**Listed records**
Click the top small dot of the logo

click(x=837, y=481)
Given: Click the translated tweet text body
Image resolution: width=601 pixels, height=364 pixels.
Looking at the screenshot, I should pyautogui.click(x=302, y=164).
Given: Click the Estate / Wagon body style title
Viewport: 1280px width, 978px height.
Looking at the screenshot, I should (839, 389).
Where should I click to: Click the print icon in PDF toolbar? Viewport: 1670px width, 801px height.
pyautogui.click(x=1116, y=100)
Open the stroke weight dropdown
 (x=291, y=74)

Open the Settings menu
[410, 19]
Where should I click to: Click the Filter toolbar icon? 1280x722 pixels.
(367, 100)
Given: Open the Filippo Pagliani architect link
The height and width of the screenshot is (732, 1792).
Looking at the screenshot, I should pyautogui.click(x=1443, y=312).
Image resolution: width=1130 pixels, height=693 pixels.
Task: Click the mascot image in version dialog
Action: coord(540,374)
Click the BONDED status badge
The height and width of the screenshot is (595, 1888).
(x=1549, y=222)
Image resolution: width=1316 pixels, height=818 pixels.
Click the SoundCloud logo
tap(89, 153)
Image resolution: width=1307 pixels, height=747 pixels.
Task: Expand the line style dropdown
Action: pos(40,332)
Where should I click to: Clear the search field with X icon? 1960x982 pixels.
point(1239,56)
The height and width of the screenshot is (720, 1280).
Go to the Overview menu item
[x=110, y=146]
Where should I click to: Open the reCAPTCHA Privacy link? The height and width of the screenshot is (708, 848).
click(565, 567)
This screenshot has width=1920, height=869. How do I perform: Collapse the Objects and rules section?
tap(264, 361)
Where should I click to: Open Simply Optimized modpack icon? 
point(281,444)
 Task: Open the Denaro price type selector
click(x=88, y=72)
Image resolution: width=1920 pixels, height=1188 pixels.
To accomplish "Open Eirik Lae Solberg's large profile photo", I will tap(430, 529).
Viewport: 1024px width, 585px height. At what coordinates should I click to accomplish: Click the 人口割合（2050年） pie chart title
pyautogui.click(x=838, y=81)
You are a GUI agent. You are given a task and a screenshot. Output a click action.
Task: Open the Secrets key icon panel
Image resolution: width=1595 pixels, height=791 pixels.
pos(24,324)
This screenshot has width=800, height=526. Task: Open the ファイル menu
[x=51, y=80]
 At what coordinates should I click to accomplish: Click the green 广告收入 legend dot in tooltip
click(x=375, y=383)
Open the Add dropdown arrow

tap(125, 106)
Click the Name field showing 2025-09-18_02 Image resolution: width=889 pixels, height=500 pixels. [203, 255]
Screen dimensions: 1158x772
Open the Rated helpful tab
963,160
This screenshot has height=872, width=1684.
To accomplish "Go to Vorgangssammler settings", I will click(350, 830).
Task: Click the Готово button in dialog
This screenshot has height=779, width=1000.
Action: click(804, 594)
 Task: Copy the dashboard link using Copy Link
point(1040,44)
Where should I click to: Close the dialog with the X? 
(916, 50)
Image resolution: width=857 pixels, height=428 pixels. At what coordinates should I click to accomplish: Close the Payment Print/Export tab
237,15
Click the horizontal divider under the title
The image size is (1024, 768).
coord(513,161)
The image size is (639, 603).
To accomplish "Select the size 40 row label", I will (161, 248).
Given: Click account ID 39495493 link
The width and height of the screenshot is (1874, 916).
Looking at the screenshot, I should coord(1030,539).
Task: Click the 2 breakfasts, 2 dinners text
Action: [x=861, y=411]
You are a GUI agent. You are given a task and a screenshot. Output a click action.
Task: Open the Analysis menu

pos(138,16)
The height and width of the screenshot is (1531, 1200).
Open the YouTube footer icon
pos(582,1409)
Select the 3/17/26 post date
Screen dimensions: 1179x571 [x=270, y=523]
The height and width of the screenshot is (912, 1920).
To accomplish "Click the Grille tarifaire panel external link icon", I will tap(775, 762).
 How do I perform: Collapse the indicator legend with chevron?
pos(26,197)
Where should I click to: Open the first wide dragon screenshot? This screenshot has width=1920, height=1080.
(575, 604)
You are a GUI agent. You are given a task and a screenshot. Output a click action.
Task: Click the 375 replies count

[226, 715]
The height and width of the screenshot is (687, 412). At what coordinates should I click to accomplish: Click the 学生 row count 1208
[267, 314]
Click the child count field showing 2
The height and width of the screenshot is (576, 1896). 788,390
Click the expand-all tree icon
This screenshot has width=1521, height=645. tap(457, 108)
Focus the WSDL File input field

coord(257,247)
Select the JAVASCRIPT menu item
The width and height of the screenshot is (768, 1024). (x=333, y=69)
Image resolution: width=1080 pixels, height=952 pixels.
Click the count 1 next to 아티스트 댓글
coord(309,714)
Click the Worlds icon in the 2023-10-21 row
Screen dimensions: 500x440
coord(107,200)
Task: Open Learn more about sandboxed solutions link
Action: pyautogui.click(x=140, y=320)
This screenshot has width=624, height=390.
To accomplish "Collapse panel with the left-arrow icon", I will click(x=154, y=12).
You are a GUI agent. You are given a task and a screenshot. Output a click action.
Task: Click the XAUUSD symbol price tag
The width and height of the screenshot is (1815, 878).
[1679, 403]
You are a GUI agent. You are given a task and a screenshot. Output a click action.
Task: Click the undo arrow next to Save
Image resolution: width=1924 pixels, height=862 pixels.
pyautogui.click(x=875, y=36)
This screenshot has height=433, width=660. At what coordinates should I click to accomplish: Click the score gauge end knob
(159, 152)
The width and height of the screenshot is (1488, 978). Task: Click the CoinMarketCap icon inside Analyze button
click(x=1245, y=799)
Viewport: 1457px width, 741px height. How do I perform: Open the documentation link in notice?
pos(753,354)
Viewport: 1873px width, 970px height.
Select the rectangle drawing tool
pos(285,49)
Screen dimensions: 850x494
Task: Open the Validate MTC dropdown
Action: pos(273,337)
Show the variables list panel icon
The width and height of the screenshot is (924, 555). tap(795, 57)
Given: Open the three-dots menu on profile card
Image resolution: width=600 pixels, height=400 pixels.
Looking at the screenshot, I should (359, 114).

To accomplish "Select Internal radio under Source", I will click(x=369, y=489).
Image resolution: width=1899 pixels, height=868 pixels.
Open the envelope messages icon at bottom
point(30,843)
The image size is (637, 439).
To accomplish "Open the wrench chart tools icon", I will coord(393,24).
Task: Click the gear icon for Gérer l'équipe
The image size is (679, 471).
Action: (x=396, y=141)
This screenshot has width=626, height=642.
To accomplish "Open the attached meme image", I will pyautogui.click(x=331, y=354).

**Exercise details**
Extract, please, the lines from the start of the entries above through the one with "Image resolution: width=1316", both included, reproducing each exactly and adding nothing.

**Exercise response**
Click the top small dot of the logo

click(x=837, y=481)
Given: Click the translated tweet text body
Image resolution: width=601 pixels, height=364 pixels.
Looking at the screenshot, I should pyautogui.click(x=302, y=164).
Given: Click the Estate / Wagon body style title
Viewport: 1280px width, 978px height.
Looking at the screenshot, I should (839, 389).
Where should I click to: Click the print icon in PDF toolbar? Viewport: 1670px width, 801px height.
pyautogui.click(x=1116, y=100)
Open the stroke weight dropdown
 (x=291, y=74)

Open the Settings menu
[410, 19]
Where should I click to: Click the Filter toolbar icon? 1280x722 pixels.
(367, 100)
Given: Open the Filippo Pagliani architect link
The height and width of the screenshot is (732, 1792).
Looking at the screenshot, I should pyautogui.click(x=1443, y=312).
Image resolution: width=1130 pixels, height=693 pixels.
Task: Click the mascot image in version dialog
Action: coord(540,374)
Click the BONDED status badge
The height and width of the screenshot is (595, 1888).
(x=1549, y=222)
Image resolution: width=1316 pixels, height=818 pixels.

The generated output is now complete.